Paramagnetic Hole Centres in Natural Zircon and Zircon Colouration

This article explores atomic defect centers (color centers) of natural zircon from three localities (North Carolina, the Massif Central in the south of France, and the Ural Mountains of Russia). The origin of zircon coloration is little discussed in the spectroscopic literature. This study further explores paramagnetic properties and optical absorption, and also suggests additional constraints in the nature of some of the color centers occurring in natural zircon.

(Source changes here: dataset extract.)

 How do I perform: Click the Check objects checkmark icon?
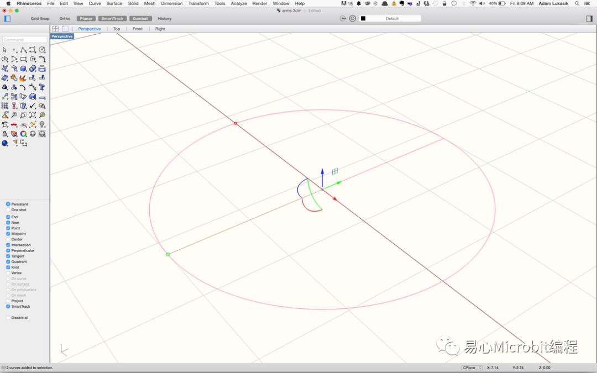[x=33, y=106]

Electron paramagnetic resonance (EPR, an absorption technique using magnetic fields to measure transition energies in atomic defect centers) and optical absorption spectroscopy are used on a heterogeneous sample group of eleven small untreated zircon crystals. The findings indicate an obvious correlation between colors and certain paramagnetic defect centers in the crystal structure. However, the EPR studies also show that the presence of tetragonal centers of trivalent rare-earth elements and niobium is not directly related to any specific zircon coloration.

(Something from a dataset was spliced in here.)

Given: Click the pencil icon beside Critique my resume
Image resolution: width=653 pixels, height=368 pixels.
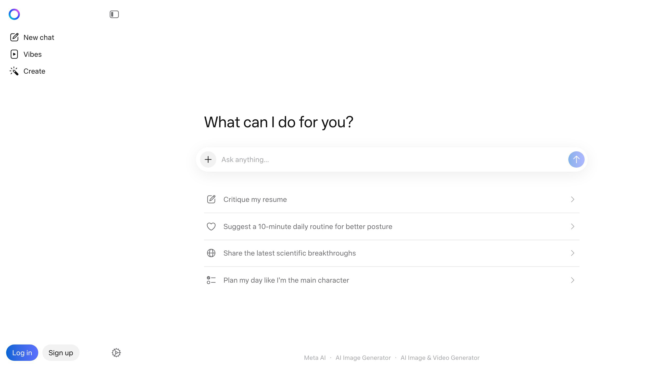Looking at the screenshot, I should pos(211,199).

The paper discusses the highly technical EPR spectral indications for electron and hole defect centers (e.g., angular dependencies and crystal axes; principal g-values, etc.), as well as the intricate substitutional charge patterns which reflect the isomorphism of zircon.

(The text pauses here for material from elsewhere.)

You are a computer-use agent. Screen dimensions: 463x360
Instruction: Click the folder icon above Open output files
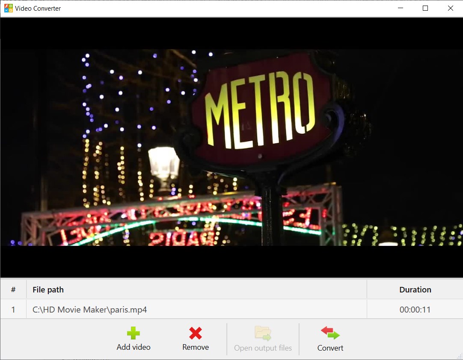click(x=262, y=333)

The optical absorption spectra in samples from the US and France (from colorless through pinkish to reddish and brownish) show one type of spectra, two broad bands, 340–350 nm and 510–515 nm. The Russian samples (from colorless through yellowish-brownish) are different, showing a more complicated spectra of three dominant bands at 320, 390, and 420 nm and a weak band at 510.

The results confirm that the subdivision of these two common color series is meaningful.